- Job -
Rewrite the items below, changing every "Instruction" to "Directive" and leaving the rest as it is.
□ □ □ □ □
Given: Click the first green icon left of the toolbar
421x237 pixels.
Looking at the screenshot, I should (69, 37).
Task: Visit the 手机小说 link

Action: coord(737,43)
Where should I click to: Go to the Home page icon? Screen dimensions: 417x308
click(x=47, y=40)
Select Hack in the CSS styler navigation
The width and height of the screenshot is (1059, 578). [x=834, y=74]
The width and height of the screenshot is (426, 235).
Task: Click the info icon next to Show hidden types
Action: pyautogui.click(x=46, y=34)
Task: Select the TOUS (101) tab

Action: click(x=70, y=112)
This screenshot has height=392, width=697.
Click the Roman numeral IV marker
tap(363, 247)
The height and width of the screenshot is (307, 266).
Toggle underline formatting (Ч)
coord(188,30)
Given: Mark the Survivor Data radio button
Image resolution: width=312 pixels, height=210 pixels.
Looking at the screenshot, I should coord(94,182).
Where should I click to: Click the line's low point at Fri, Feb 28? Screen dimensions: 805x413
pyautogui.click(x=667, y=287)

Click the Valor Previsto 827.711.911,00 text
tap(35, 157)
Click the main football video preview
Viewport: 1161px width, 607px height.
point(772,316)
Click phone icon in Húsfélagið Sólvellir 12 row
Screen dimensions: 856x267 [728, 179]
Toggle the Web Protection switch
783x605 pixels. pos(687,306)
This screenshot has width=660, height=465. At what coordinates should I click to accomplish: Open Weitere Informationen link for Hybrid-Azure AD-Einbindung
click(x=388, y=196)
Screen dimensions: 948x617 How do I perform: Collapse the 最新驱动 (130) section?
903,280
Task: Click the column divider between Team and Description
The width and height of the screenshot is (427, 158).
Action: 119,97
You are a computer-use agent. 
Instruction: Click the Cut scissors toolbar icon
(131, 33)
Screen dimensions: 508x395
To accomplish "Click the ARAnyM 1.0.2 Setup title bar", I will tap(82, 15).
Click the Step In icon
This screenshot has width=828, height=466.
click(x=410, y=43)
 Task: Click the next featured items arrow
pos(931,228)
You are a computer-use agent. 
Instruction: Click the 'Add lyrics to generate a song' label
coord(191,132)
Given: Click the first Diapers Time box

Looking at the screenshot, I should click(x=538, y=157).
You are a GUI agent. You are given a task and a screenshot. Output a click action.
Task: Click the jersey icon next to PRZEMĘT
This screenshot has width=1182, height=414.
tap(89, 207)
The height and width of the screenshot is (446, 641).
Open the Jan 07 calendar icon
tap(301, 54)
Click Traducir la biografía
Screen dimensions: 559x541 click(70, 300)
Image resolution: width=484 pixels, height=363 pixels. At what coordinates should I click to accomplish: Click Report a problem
□ □ □ □ □
- Task solution -
Given: Click the first green icon left of the toolbar
421x237 pixels.
Looking at the screenshot, I should (69, 37).
Task: Visit the 手机小说 link

Action: coord(737,43)
Where should I click to: Go to the Home page icon? Screen dimensions: 417x308
click(x=47, y=40)
Select Hack in the CSS styler navigation
The width and height of the screenshot is (1059, 578). [x=834, y=74]
The width and height of the screenshot is (426, 235).
Task: Click the info icon next to Show hidden types
Action: pyautogui.click(x=46, y=34)
Task: Select the TOUS (101) tab

Action: click(x=70, y=112)
This screenshot has height=392, width=697.
Click the Roman numeral IV marker
tap(363, 247)
The height and width of the screenshot is (307, 266).
Toggle underline formatting (Ч)
coord(188,30)
Given: Mark the Survivor Data radio button
Image resolution: width=312 pixels, height=210 pixels.
Looking at the screenshot, I should coord(94,182).
Where should I click to: Click the line's low point at Fri, Feb 28? Screen dimensions: 805x413
pyautogui.click(x=667, y=287)

Click the Valor Previsto 827.711.911,00 text
tap(35, 157)
Click the main football video preview
Viewport: 1161px width, 607px height.
point(772,316)
Click phone icon in Húsfélagið Sólvellir 12 row
Screen dimensions: 856x267 [728, 179]
Toggle the Web Protection switch
783x605 pixels. pos(687,306)
This screenshot has width=660, height=465. At what coordinates should I click to accomplish: Open Weitere Informationen link for Hybrid-Azure AD-Einbindung
click(x=388, y=196)
Screen dimensions: 948x617 How do I perform: Collapse the 最新驱动 (130) section?
903,280
Task: Click the column divider between Team and Description
The width and height of the screenshot is (427, 158).
Action: 119,97
You are a computer-use agent. 
Directive: Click the Cut scissors toolbar icon
(131, 33)
Screen dimensions: 508x395
To accomplish "Click the ARAnyM 1.0.2 Setup title bar", I will tap(82, 15).
Click the Step In icon
This screenshot has width=828, height=466.
click(x=410, y=43)
 Task: Click the next featured items arrow
pos(931,228)
You are a computer-use agent. 
Directive: Click the 'Add lyrics to generate a song' label
coord(191,132)
Given: Click the first Diapers Time box

Looking at the screenshot, I should click(x=538, y=157).
You are a GUI agent. You are given a task and a screenshot. Output a click action.
Task: Click the jersey icon next to PRZEMĘT
This screenshot has width=1182, height=414.
tap(89, 207)
The height and width of the screenshot is (446, 641).
Open the Jan 07 calendar icon
tap(301, 54)
Click Traducir la biografía
Screen dimensions: 559x541 click(70, 300)
Image resolution: width=484 pixels, height=363 pixels. At what coordinates should I click to accomplish: Click Report a problem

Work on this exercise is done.